For more information contact us at abcorwin@optionbots.com.

 

Example

A client developed a complex trading strategy involving groups of options on the S&P 500.  The basic components were what were called “bookends” and “fillers”.   There are three kinds of bookends, a First Bookend, a Second Bookend and a Third Bookend.  These groups of options, or spreads, are opened in a sequence starting about 65 days from expiry.  A computer program reading option chains from a data feed generates trading signals in real time.   

The critical settings are

 

Three “experiments” or groups of trial runs were conducted at the May 2009, June 2009, and July 2009 expiries.  “Sweet spots” or optimal settings were found by grid search for each of them:

May

liquidation constant            0.215

plateau size                    13.7

distanceToUnderWeight           0.322

creditToMaxExposureWeight       3.8

first minCreditToMaxExposure    11.815

second minCreditToMaxExposure   11.603

 

 

June

liquidation constant            0.215

plateau size                    8.07

distanceToUnderWeight           0.322

creditToMaxExposureWeight       0.37

first minCreditToMaxExposure    4.021

second minCreditToMaxExposure   11.603

 

July

liquidation constant            0.935

plateau size                    13.7

distanceToUnderWeight           0.322

creditToMaxExposureWeight       0.37

first minCreditToMaxExposure    4.021

second minCreditToMaxExposure   11.603

 

Overall Sweet Spot

liquidation constant            0.935  

plateau size                    13.7 

distanceToUnderWeight           0.322  

creditToMaxExposureWeight       0.371  

first minCreditToMaxExposure    11.815 

second minCreditToMaxExposure   11.604 

 

The overall sweet spot was produced by a grid search that maximized the profit from all three expiries simultaneously.  There are other ways of doing this.  If the market condition associated with one of the expiries is unusual it could be weighted less.  Ideally a weighting scheme would be used that is proportional to the frequency of a market condition.  In the present case equal weighting was employed.

We can see from the variation in the settings by expiry that they are sensitive market conditions.  The individual sweet spots produced the following results:

May       $780

June      -$1771

July        $9144

Total      $8154

 

The overall sweet spot produced the following results:

May       -$22230

June      -$11646

July        $3894

Total      -$29982

 

Clearly the issue of the differing market conditions hasn’t been resolved.  We could try some sort of weighting scheme.  Alternatively, a relationship of the variation of these parameters with the VIX looks plausible.
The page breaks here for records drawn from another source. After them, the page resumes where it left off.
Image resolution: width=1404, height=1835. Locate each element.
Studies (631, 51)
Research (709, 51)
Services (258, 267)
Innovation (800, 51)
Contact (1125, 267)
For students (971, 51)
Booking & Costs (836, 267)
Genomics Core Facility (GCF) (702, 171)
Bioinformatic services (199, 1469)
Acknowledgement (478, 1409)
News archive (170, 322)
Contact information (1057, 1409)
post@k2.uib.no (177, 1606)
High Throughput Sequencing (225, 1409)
The VIX tracked these three months closely and it might be useful to have some of the settings track the VIX.  On that basis we let the “liquidation constant” be linearly inverse to the VIX, and let the first MinCreditToMaxExposure and creditToMaxExposureWeight be positively linear with respect to the VIX.  Such a scheme produced the following results:

May       $760

June      -$2004

July        $6504

Total      $5260

 

This result isn’t as good as the individual sweet spots, but it has the advantage of not having to predict the market conditions. 

 

Conclusion

 

Design of Experiments is a feasible means for finding optimal settings for trading systems that can be back-tested through computer simulation on historical data.  It is the only feasible means for trading systems that are heavy consumers of time and resources.  Using a statistical criterion a design matrix of parameter settings is selected that efficiently sample the parameter space dramatically improving the task of searching for the optimal settings. 

 

The efficient use of time and resources allows for further investigation of the trading system.  Multiple objectives can be analyzed, and multiple experiments become feasible permitting improvements in the model for handling changing market conditions.

 

Because we save large amounts of time using DOE, we can run more experiments, gain more knowledge and perspective from each experiment, and discover more and more ways to incrementally improve the model.